Do Algorithms Make Better — and Fairer — Investments Than Angel Investors?
Can an algorithm outperform the average angel investor? And if it can, does that also mean it will make less biased investments? Researchers put these questions to the test: They built an investing algorithm and put it head to head with 255 angel investors in a simulation, asking it to select the most promising investment opportunities among 623 deals from one of the largest European angel networks. The results? The algorithm significantly outperformed the average novice investor and even experienced investors who fell prey to cognitive biases, but was bested by the top tier of experienced investors, who could control for their own biases. While the algorithm may have made less biased choices when it came to the race and gender of the founders it picked, it also reflected systemic inequalities, and illustrated the limits of how algorithmic investing can be used to address deep social inequalities. Even so, the experiment offers a vision for how — and when — investors might deploy similar algorithmic aids in their investing, and how it might lead to better and fairer decisions.

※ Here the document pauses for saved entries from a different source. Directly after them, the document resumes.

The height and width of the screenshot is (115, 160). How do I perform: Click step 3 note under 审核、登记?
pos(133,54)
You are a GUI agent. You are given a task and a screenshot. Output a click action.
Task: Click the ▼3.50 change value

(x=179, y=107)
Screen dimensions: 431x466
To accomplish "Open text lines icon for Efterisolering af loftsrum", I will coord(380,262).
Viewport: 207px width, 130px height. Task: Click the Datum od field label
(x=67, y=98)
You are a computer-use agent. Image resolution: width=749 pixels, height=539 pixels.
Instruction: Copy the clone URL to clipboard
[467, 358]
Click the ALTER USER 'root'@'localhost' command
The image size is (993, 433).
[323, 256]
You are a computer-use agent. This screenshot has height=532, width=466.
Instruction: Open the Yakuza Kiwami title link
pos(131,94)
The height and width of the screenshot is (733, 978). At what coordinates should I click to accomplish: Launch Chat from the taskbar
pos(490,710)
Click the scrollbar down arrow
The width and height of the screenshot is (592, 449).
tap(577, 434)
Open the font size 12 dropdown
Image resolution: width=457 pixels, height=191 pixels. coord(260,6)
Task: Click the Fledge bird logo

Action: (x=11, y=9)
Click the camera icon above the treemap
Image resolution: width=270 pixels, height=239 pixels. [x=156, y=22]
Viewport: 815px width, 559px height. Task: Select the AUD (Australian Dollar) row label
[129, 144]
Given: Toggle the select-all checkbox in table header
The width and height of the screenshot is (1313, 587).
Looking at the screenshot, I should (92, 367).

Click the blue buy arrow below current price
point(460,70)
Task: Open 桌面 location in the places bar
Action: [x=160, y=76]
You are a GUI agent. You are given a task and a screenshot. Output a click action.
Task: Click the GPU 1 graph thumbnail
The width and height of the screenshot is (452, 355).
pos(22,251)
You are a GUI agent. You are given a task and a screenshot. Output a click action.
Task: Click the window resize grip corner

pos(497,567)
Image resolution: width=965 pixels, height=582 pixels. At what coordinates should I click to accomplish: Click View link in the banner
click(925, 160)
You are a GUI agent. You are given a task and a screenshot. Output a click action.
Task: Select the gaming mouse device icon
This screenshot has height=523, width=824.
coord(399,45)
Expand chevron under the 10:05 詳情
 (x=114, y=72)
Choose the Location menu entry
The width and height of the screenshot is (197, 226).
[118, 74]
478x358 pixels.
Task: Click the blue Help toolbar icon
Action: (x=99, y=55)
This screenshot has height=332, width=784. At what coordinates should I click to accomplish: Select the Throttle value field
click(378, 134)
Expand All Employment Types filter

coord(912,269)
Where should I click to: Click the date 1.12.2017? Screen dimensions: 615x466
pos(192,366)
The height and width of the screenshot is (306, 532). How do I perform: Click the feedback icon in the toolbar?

Many large venture capital funds use artificial intelligence (AI) to support their investment decisions. Bill Maris, former managing partner at Google Ventures, once said that when you “have access to the world’s largest data sets … it would be foolish to just go out and make gut investments.”
Most startup investors, however, do not have access to Google-esque resources and still do things the old-fashioned way. Angel investors, for instance, rely heavily on gut feeling to make investments. But as technology advances and the cost of building powerful algorithms through machine learning decreases, these investors will need to decide whether to incorporate AI. Can it outperform human judgment in making early stage investment decisions? And how should angel investors use it?
To answer these questions, we built an investment algorithm and compared its performance with the returns of 255 angel investors. Utilizing state-of-the-art machine learning techniques, we trained the algorithm to select the most promising investment opportunities among 623 deals from one of the largest European angel networks. The algorithm’s decisions were based on the same data that was available to the angel investors at the time, which included pitch material, social media profiles, websites, and so on. We used this data to predict a startup’s survival prospects — instead of measures such as valuation, which investors often favor — because it allowed us to train the algorithm with a much larger and more reliable dataset.
For our test, we used this prediction model to simulate investments and to compare the returns of the angel investors’ portfolios against the ones that were created by the algorithm. We further investigated how angel investors of varying experience — novices with fewer than 10 investments vs. expert investors with at least 10 investments — faired relative to the algorithm’s performance. Expert angel investors in our sample, on average, made about twice as many investments as novices (12.2 vs. 5.2) and invested double the amount per startup (€10,530 vs. €4,548).
The results were striking, and offer significant insight into how — and when — algorithmic investing tools might be used to maximum advantage. According to our research, novice investors are easily outperformed by the algorithm — with their limited investment experience, they showed much higher signs of cognitive biases in their decision making. Experienced investors, however, faired far better. As such, our research shows how biases shape the decisions of human investors — and how working with algorithms might help produce better and fairer investment returns.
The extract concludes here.